U-Ausschuss untersuchte Einbürgerungen per Weisung

Der parlamentarische Korruptions-Untersuchungsausschuss widmete sich am Mittwoch den Vorgängen im Zusammenhang mit Staatsbürgerschaftsverleihungen "im besonderen Interesse der Republik" seit dem Jahr 2000. Zudem kündigte der Grüne Peter Pilz zu Beginn des Ausschusses an, weitere Personen zur Causa Berlakovich laden zu wollen wegen des Verdachts auf Beitragstäterschaft zur Untreue.


Besonders umstritten war beispielsweise die Vergabe von Staatsbürgerschaften an zwei russische Investoren, die auf Ersuchen Kärntens von der schwarz-blauen Bundesregierung letztlich den Pass erhielten, obwohl es dazu eine negative Stellungnahme des Bundeskriminalamtes gegeben hatte. Wie oft dies vorkomme, dass Einbürgerungen trotz Bedenken des Bundeskriminalamtes per Weisung vorgenommen werden, konnte Mathias Vogl, langjähriger Sektionsleiter im Innenministerium, nicht beantworten. ÖVP-Fraktionsführer Werner Amon sprang ihm zur Seite und verwies auf die große Anzahl von Akten, die hier vorliegen würden.

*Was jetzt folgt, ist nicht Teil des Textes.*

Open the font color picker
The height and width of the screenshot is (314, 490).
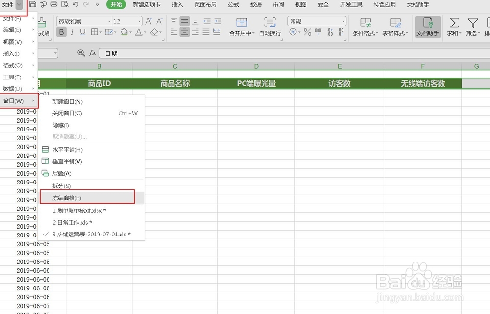coord(139,32)
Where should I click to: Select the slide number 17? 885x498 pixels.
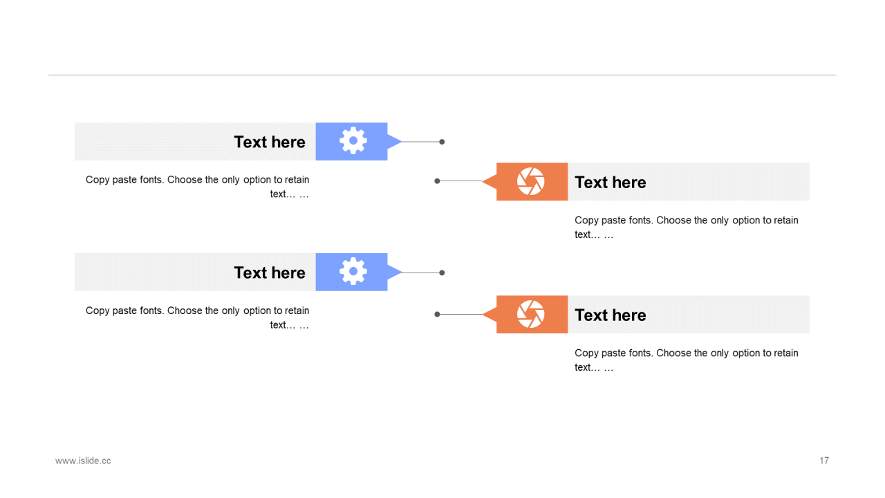(824, 461)
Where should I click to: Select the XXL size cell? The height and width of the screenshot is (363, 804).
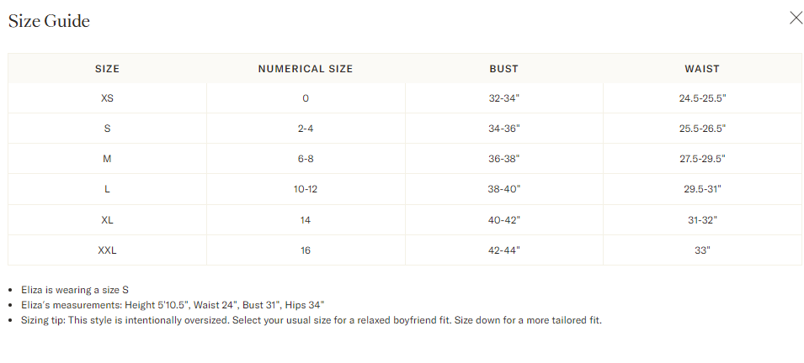(x=107, y=250)
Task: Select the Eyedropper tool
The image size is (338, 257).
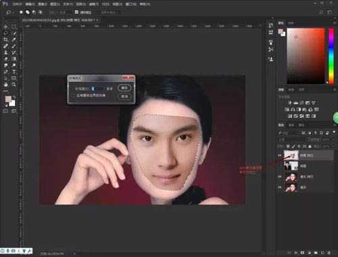Action: (14, 39)
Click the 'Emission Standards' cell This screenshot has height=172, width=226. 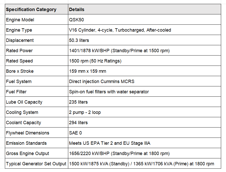coord(36,143)
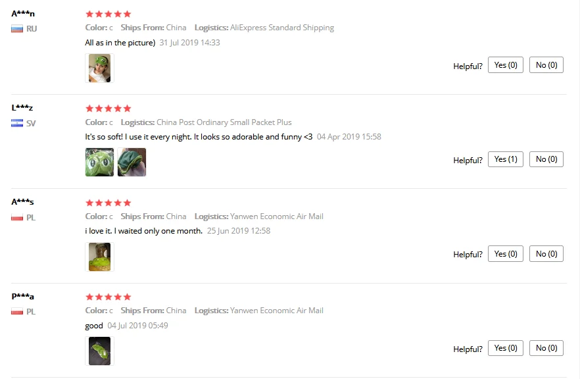View the packaged mask photo in P***a's review

[x=99, y=351]
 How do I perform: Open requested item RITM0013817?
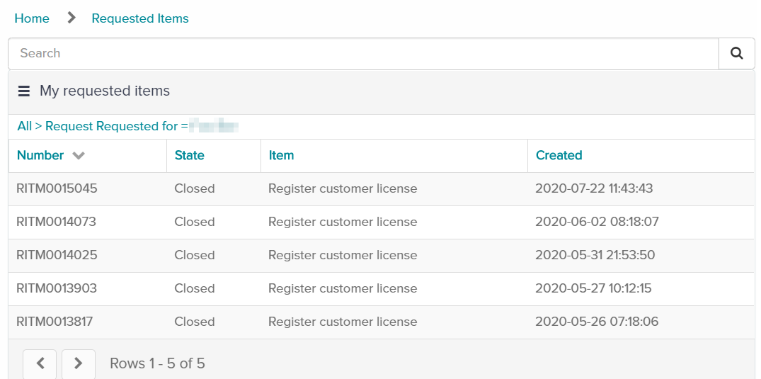(55, 322)
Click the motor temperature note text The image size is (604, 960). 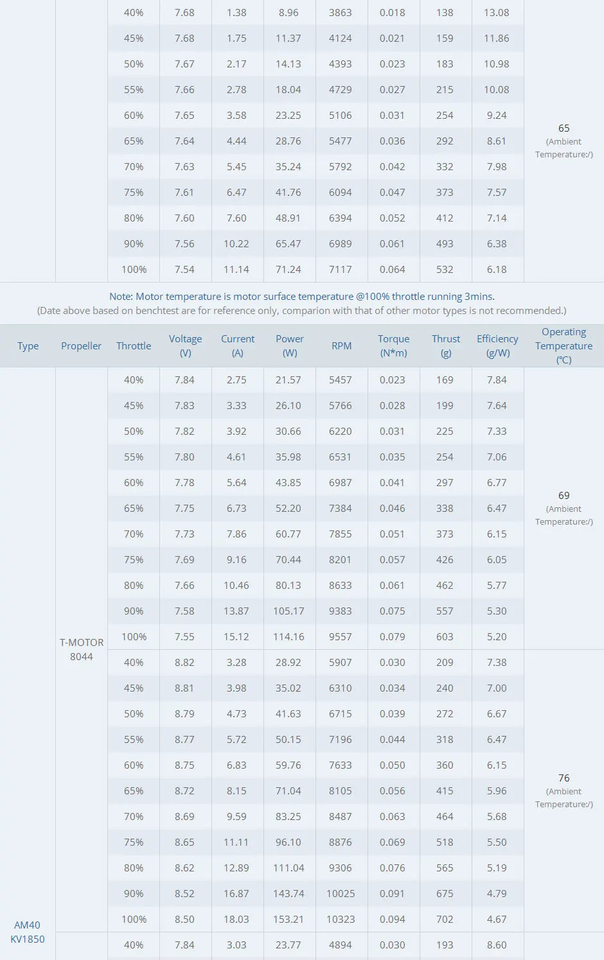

Pilz wollte von der Sektionschefin Bernadette Gierlinger wissen, warum die Wirtschaftskammer ihre ursprünglich negative Stellungnahme in dem Verfahren auf eine positive abgeändert hatte. Dazu konnte die Sektionschefin nichts sagen, das ganze Verfahren sei vor ihrer Amtszeit gewesen. Sie betonte jedoch: “Wir prüfen streng nach Gesetz”.

Ebenso wenig erhellendes konnte Samo Kobenter, Sektionschef im Sportministerium, bei seiner heutigen Befragung zu den Staatsbürgerschaften für ausländische Sportler sagen. Der Großteil der Fragen bezog sich auf die Zeit seiner Vorgänger.

Nach der gestrigen Befragung von Landwirtschaftsminister Berlakovich kündigte Pilz eine Darstellung an die Staatsanwaltschaft an. Berlakovich habe Abhängigkeiten ausgenutzt, der Verdacht auf Beitragstäterschaft zur Untreue und auf verdeckte Parteienfinanzierung stehe im Raum. FPÖ und BZÖ wollen dazu eine Sondersitzung im Nationalrat anhalten.

Außerdem forderte FPÖ-Fraktionsführer Vilimsky die Ladung des Ex-ÖBB-Personenverkehrvorstands Stefan Wehinger sowie die des Bundeskanzlers, beide sollten zur Inseratenaffäre befragt werden. Die Ladungswünsche wurden von beiden Regierungsfraktionen abgelehnt.